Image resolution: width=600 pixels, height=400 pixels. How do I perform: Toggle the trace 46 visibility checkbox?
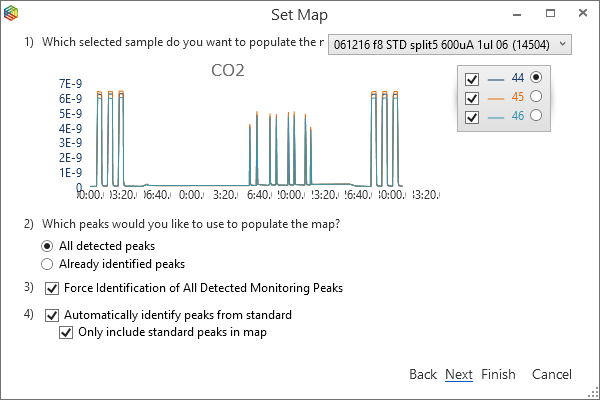click(472, 117)
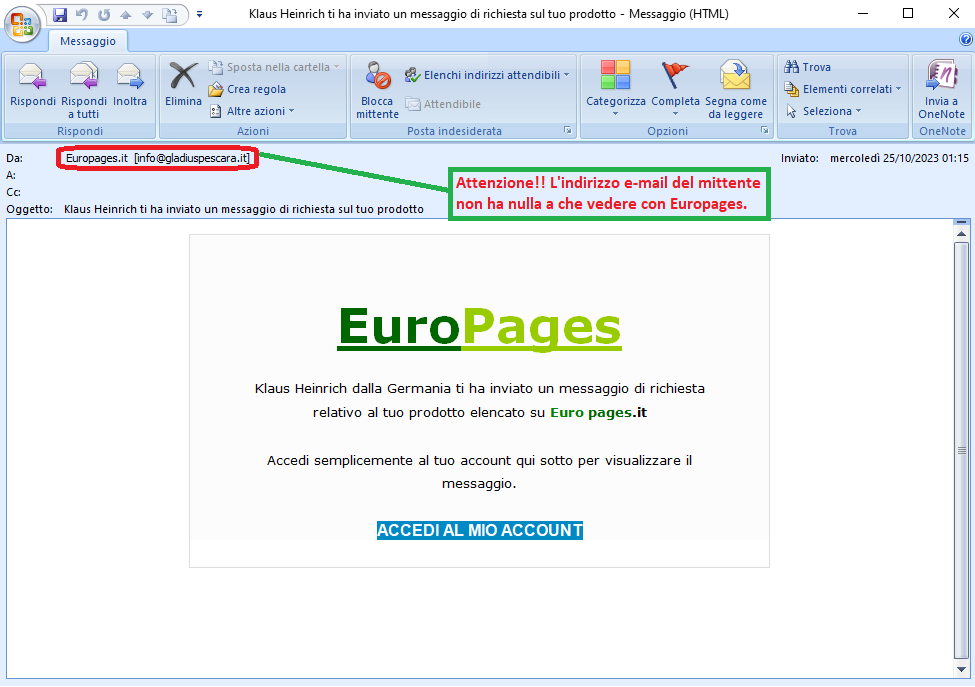Expand Altre azioni dropdown

[x=254, y=111]
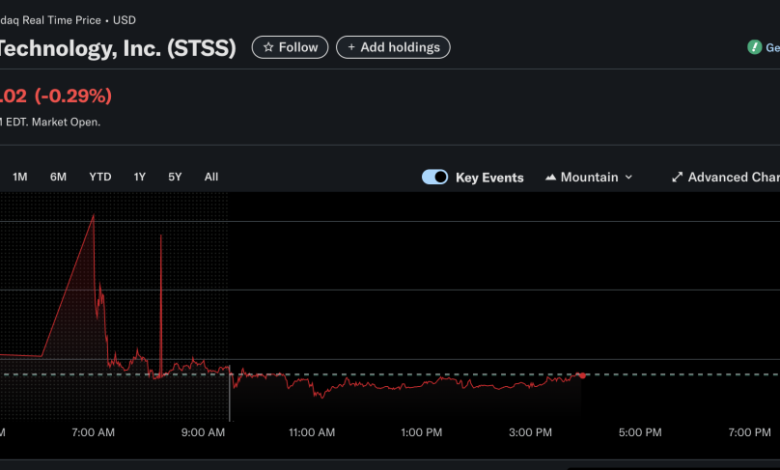
Task: Click the price peak near 7:00 AM
Action: [x=94, y=215]
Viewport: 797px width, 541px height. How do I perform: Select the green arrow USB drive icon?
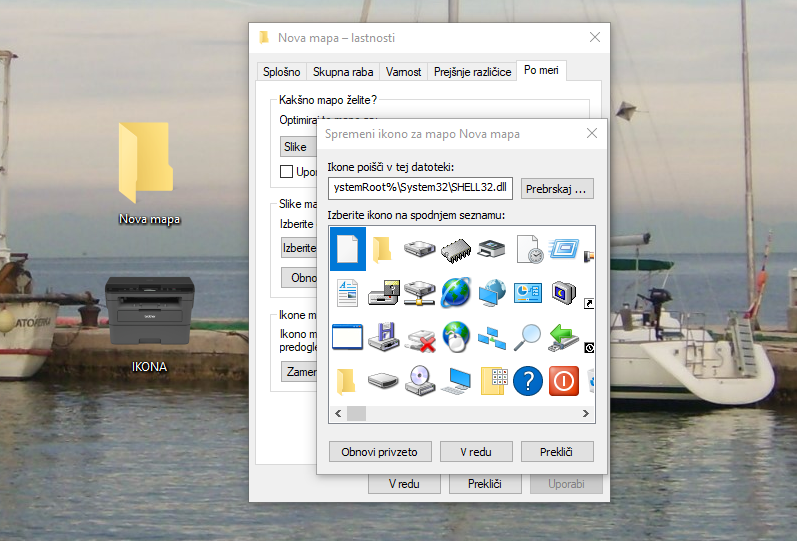pyautogui.click(x=564, y=337)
# # # # #
To be done
Rewrite all the records above, swapping "How do I perform" for "How can I do" and changing nothing else. Leave out the pictures.

Task output
Image resolution: width=600 pixels, height=400 pixels. How can I do: Toggle the trace 46 visibility checkbox?
click(472, 117)
Expand Altre azioni dropdown

[x=254, y=111]
Task: Click the price peak near 7:00 AM
Action: [x=94, y=215]
Viewport: 797px width, 541px height. How can I do: Select the green arrow USB drive icon?
pyautogui.click(x=564, y=337)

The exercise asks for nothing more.